ARM64 SMP IRQ stack bug modify request
Summary
ARM64 SMP IRQ stack bug modify request
In previous PR: https://github.com/apache/nuttx/pull/13520
We have fix a SMP bug in ARM64, will cause by don't use interrupt stack in SMP mode. The rootcause you can find in the SMP description:
config SMP
bool "Symmetric Multi-Processing (SMP)"
default n
depends on ARCH_HAVE_MULTICPU
depends on ARCH_HAVE_TESTSET
depends on ARCH_INTERRUPTSTACK != 0
select SPINLOCK
select IRQCOUNT
---help---
Enables support for Symmetric Multi-Processing (SMP) on a multi-CPU
platform.
N.B. SMP mode requires the use of ARCH_INTERRUPTSTACK:
CPU0 thread0 -> IRQ enter -> add thread0 to block list -> IRQ leave(crash)
||
/\
/ \
CPU1 thread1 -> block_task -> take thread0 from block_list -> run thread0
CPU0 IRQ handler use thread0's stack, but thread0 may switch to CPU1, that
will caused IRQ handler stack corruption.
So we must use the IRQ stack in svc/IRQ ISR entry: arm64_sync_exc arm64_irq_handler
But this modification has conflict with the kernel mode which provide by @pussuw @jlaitine
Then we revert the changes emergency in : https://github.com/apache/nuttx/pull/13590
But this bug still exist in current code.
There are two method to resolve this:
- REVERT YOUR KERNEL MODE RELATED CODE IN ARM64, and I will fix this bug in my method, then you can apply your kernel mode changes.

____

__QUESTIONS ON THE MATERIAL__.
A: In the ARM64 IRQ stack report, which two ISR entry points must switch to the IRQ stack?
B: Continue the ARM64 IRQ stack report from its last line.
The material after the ARM64 IRQ stack report is separate from it.

__INPUT DATA__.
____

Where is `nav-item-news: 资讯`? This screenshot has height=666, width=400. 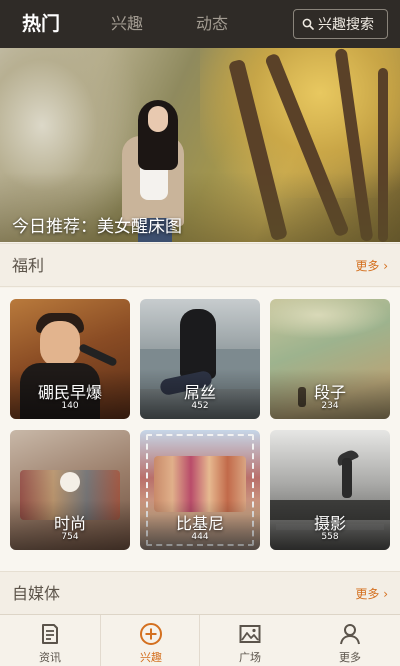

____

__RESULTS OF THE EXERCISE__.
A: arm64_sync_exc and arm64_irq_handler.

B:
- FIX THE SMP BUG IN YOUR METHOD !
Another thing, about the FPU, The removable of FPU trap reason:
- The FPU trap logic is not stable in some SMP situation (HERE haven't the detail analysis)
- Make the logic Complex and different to read.
- The most important reason: it has almost no benefit for the performance, because the compiler will optimize the code with float/double instructions when use the option -O3 (always be). Even the printf/syslog will use use the FPU, so the FPU is used too often and almost each context switch. Or, you must use -mgeneral-regs-only to limit the FPU registers usage, that will harmful for the speed.
- How about use the FPU registers in the IRQ/SVC ISR, maybe there are hidden bugs ?
So, suggest remove the FPU trap, save/restore in every context switch, similar with ARMv7-a/r
Impact
None
Testing
None
@GUIDINGLI please send this change request to issue list, this is not a pull request for review
I going to revert the arm64 patch use this PR if they are not replay for a long time
@pussuw could you look at this problem?
@pussuw could you look at this problem?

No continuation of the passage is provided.